Retype the records below verbatim, starting at their first line and stopping after the line that contains "The image size is (650, 650).".

**EXERCISE DATA**
######

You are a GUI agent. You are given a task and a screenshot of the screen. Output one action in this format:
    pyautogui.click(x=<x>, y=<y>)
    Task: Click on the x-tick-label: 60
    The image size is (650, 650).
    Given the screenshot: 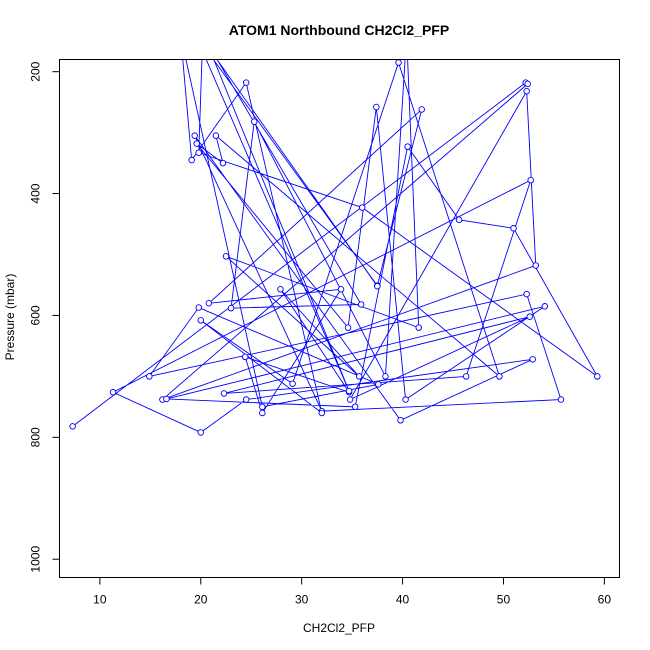 What is the action you would take?
    pyautogui.click(x=605, y=600)
    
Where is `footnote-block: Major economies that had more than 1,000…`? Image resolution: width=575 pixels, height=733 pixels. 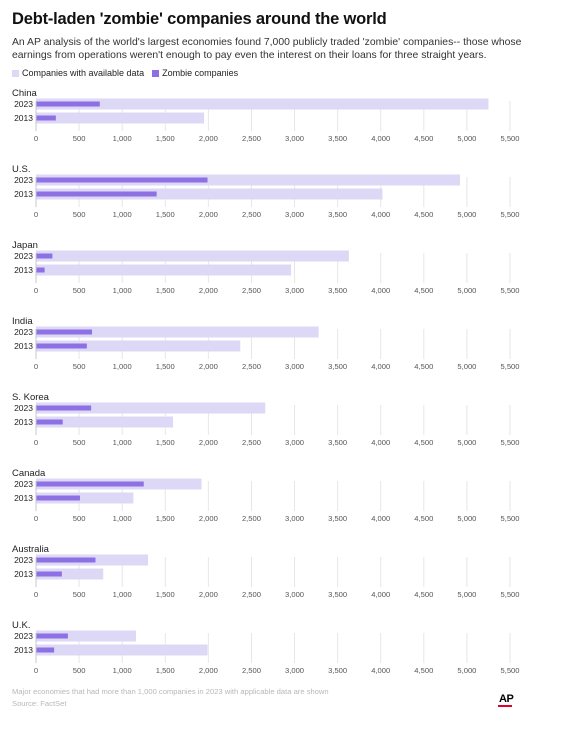 footnote-block: Major economies that had more than 1,000… is located at coordinates (170, 698).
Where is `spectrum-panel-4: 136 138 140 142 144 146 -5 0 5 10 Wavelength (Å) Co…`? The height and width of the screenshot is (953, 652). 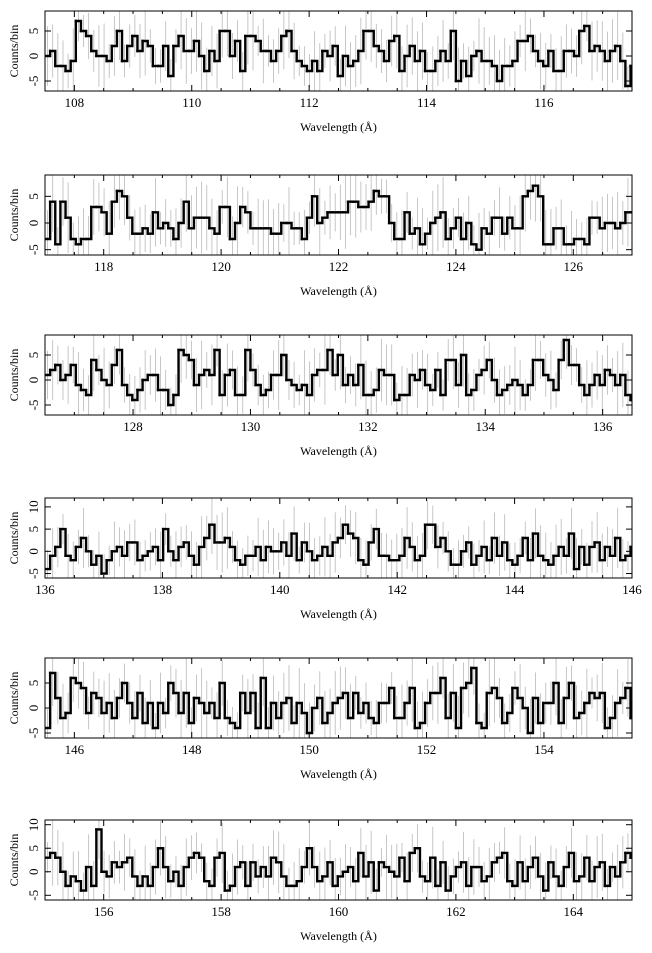
spectrum-panel-4: 136 138 140 142 144 146 -5 0 5 10 Wavelength (Å) Co… is located at coordinates (324, 559).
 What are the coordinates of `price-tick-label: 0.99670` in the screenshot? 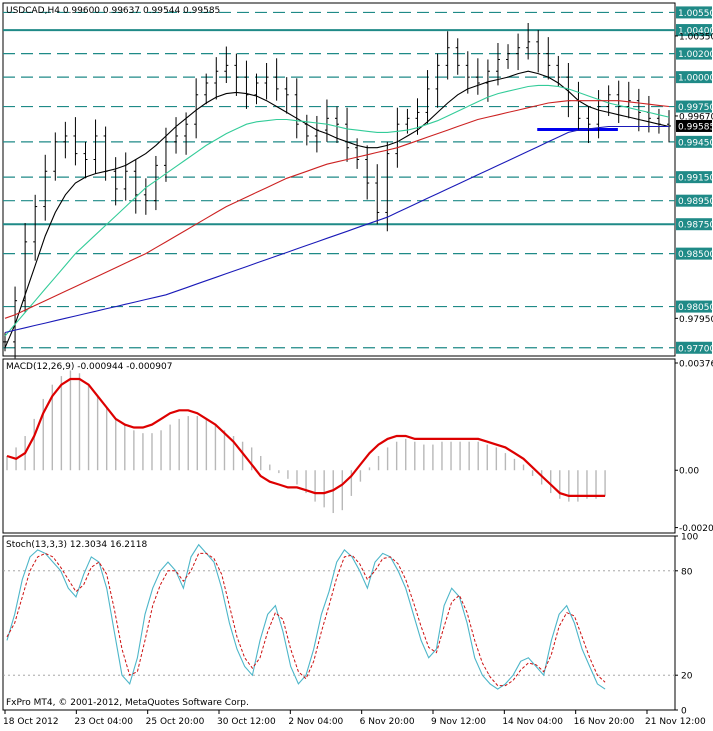 It's located at (696, 117).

######

**RESULT OF THE TASK**
You are a GUI agent. You are given a task and a screenshot of the screen. Output one action in this format:
    pyautogui.click(x=<x>, y=<y>)
    Task: Click on the x-tick-label: 60
    The image size is (650, 650).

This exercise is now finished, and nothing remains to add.